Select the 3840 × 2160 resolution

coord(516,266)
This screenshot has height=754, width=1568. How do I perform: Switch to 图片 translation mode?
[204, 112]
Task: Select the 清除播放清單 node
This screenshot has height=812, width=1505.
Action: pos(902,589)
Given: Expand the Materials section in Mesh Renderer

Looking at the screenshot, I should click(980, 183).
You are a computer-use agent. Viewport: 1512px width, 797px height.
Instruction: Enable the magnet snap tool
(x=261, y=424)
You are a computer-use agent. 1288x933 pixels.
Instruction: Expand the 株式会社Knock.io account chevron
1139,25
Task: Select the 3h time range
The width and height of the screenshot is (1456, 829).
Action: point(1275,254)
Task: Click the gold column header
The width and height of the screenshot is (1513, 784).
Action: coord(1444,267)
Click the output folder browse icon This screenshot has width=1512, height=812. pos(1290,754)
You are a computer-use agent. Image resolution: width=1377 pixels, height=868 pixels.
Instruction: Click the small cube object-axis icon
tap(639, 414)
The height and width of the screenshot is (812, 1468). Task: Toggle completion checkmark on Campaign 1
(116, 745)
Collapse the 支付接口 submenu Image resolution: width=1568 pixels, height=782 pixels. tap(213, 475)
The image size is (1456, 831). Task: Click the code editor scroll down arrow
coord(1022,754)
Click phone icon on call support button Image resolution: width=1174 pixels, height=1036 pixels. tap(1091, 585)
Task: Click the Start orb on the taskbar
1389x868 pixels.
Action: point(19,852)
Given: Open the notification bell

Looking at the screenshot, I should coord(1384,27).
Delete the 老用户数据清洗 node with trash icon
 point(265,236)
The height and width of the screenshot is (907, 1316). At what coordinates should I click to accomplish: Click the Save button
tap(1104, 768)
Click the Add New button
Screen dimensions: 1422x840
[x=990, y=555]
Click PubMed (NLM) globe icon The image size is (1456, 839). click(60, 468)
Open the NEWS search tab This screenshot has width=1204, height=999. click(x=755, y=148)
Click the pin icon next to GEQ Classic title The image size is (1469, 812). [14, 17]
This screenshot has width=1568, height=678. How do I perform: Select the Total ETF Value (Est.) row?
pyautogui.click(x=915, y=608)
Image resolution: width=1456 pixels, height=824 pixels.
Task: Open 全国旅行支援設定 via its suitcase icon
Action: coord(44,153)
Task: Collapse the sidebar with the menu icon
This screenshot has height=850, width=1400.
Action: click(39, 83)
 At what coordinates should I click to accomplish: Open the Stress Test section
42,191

**WHAT YOU SHOULD DO:**
Transcribe every record verbatim.

**EXERCISE SOLUTION:**
Select the 3840 × 2160 resolution

coord(516,266)
This screenshot has height=754, width=1568. How do I perform: Switch to 图片 translation mode?
[204, 112]
Task: Select the 清除播放清單 node
This screenshot has height=812, width=1505.
Action: pos(902,589)
Given: Expand the Materials section in Mesh Renderer

Looking at the screenshot, I should click(980, 183).
You are a computer-use agent. Viewport: 1512px width, 797px height.
Instruction: Enable the magnet snap tool
(x=261, y=424)
You are a computer-use agent. 1288x933 pixels.
Instruction: Expand the 株式会社Knock.io account chevron
1139,25
Task: Select the 3h time range
The width and height of the screenshot is (1456, 829).
Action: point(1275,254)
Task: Click the gold column header
The width and height of the screenshot is (1513, 784).
Action: coord(1444,267)
Click the output folder browse icon This screenshot has width=1512, height=812. pos(1290,754)
You are a computer-use agent. Image resolution: width=1377 pixels, height=868 pixels.
Instruction: Click the small cube object-axis icon
tap(639, 414)
The height and width of the screenshot is (812, 1468). Task: Toggle completion checkmark on Campaign 1
(116, 745)
Collapse the 支付接口 submenu Image resolution: width=1568 pixels, height=782 pixels. tap(213, 475)
The image size is (1456, 831). Task: Click the code editor scroll down arrow
coord(1022,754)
Click phone icon on call support button Image resolution: width=1174 pixels, height=1036 pixels. tap(1091, 585)
Task: Click the Start orb on the taskbar
1389x868 pixels.
Action: point(19,852)
Given: Open the notification bell

Looking at the screenshot, I should coord(1384,27).
Delete the 老用户数据清洗 node with trash icon
 point(265,236)
The height and width of the screenshot is (907, 1316). At what coordinates should I click to accomplish: Click the Save button
tap(1104, 768)
Click the Add New button
Screen dimensions: 1422x840
[x=990, y=555]
Click PubMed (NLM) globe icon The image size is (1456, 839). click(60, 468)
Open the NEWS search tab This screenshot has width=1204, height=999. click(x=755, y=148)
Click the pin icon next to GEQ Classic title The image size is (1469, 812). [14, 17]
This screenshot has width=1568, height=678. How do I perform: Select the Total ETF Value (Est.) row?
pyautogui.click(x=915, y=608)
Image resolution: width=1456 pixels, height=824 pixels.
Task: Open 全国旅行支援設定 via its suitcase icon
Action: coord(44,153)
Task: Collapse the sidebar with the menu icon
This screenshot has height=850, width=1400.
Action: click(39, 83)
 At what coordinates should I click to accomplish: Open the Stress Test section
42,191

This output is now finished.